[ABOUT THIS EXERCISE]
All entries are to be quoted exactly; the images stay out of the copy.
++++ SUPPLIED INFORMATION
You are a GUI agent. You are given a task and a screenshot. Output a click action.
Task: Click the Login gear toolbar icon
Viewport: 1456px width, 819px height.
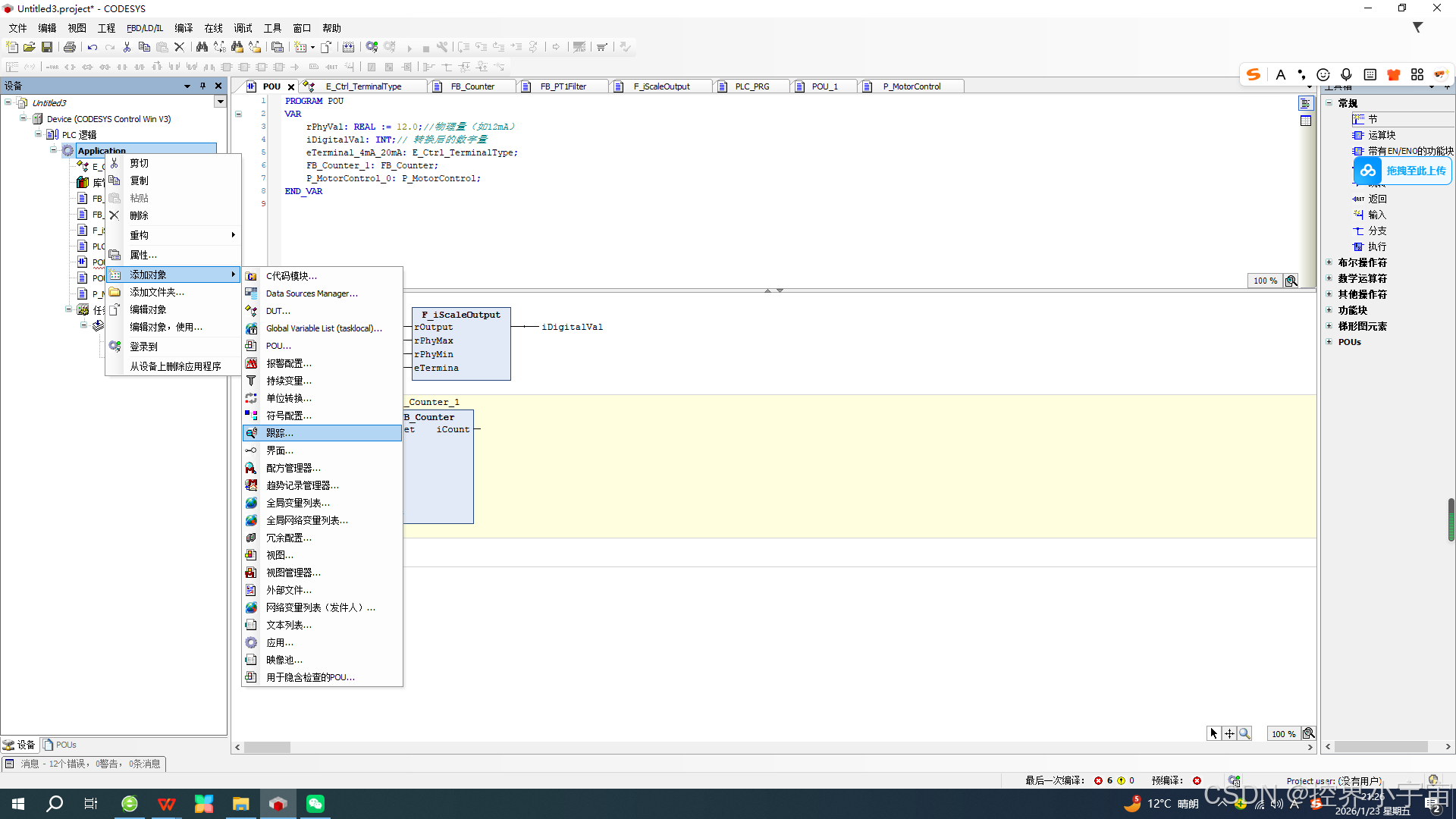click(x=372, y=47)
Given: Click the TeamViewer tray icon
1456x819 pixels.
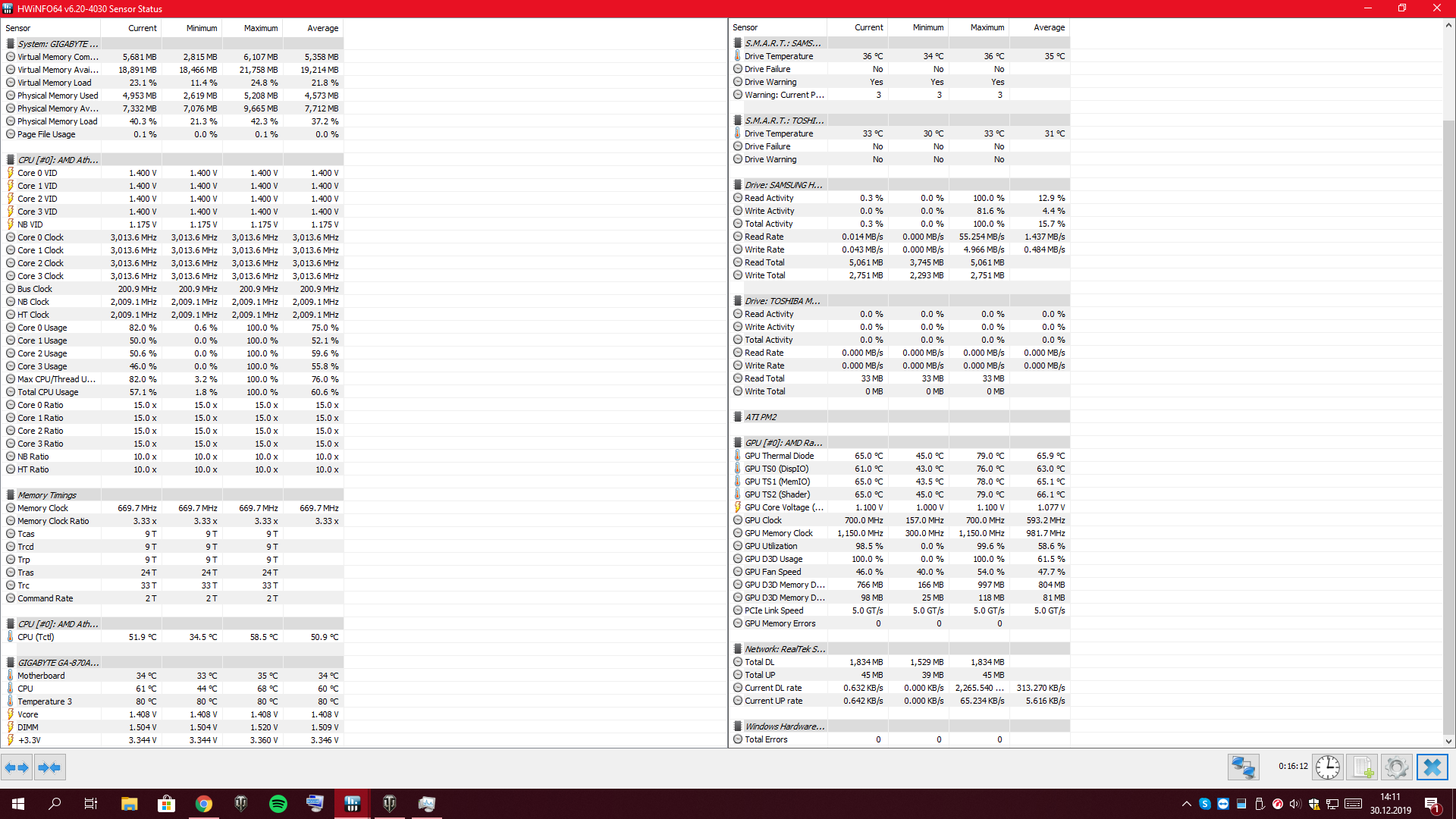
++++++++
[SOLUTION]
You are a GUI agent. You are given a task and a screenshot. Output a click action.
Task: Click the Login gear toolbar icon
Viewport: 1456px width, 819px height.
click(x=372, y=47)
Given: Click the TeamViewer tray icon
1456x819 pixels.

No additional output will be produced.